江戸幕府の職名。老中支配に属し、勅使接待、伝奏(てんそう)御用、京都・日光・伊勢(いせ)の各名代など、朝廷・公家(くげ)関係の儀式典礼をつかさどった。畠山(はたけやま)・由良(ゆら)・大友氏など中世以来の名家や日野・中条氏など公家の分家が多く、大名に準じた官位を受けた。慶長(けいちょう)期(1596~1615)に大沢基宿(もといえ)(持明院流)、続いて吉良義弥(きらよしみつ)(足利(あしかが)氏庶流)が伝奏御用を勤めたのが始まりといわれ、以後しだいに増加していった。江戸後期には26家が数えられる。役高1500石、家禄(かろく)は5000石の畠山氏を筆頭に1000石台が多く、品川氏の300石に至る。
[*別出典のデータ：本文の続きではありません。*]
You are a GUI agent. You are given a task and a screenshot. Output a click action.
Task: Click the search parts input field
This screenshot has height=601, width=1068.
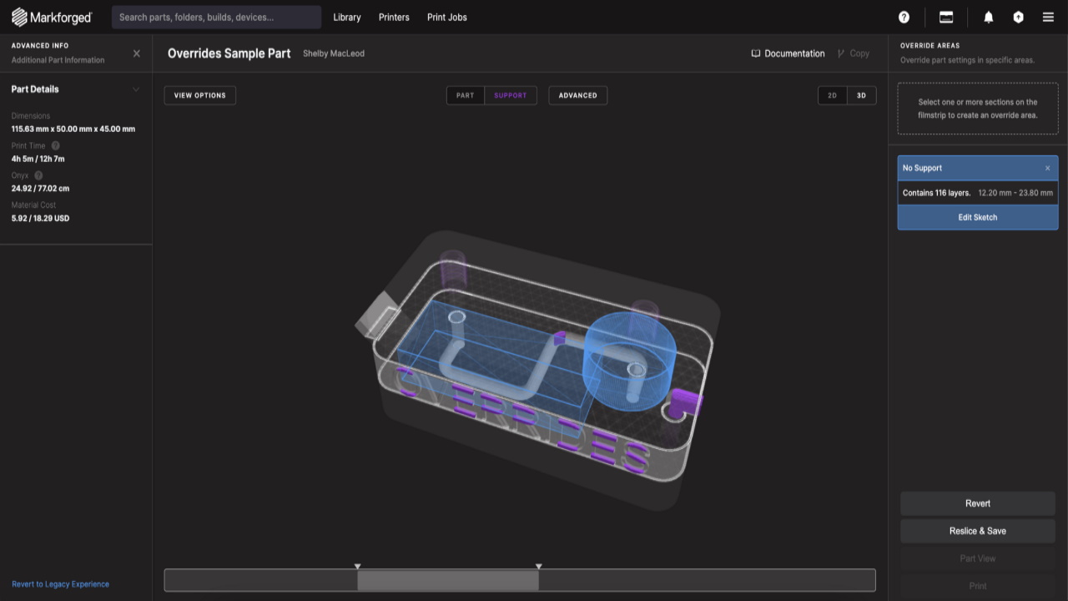(215, 17)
いずれも世襲で、原則として他の役職につくことは許されなかった。このうち、若年や老年などの理由で非役の家を表高家と称し区別している。高家肝煎(きもいり)は2、3名が選任され、京都名代を勤めたもので、役料800俵が支給された。成立は享保(きょうほう)期(1716~36)ごろと考えられる。

[佐々悦久]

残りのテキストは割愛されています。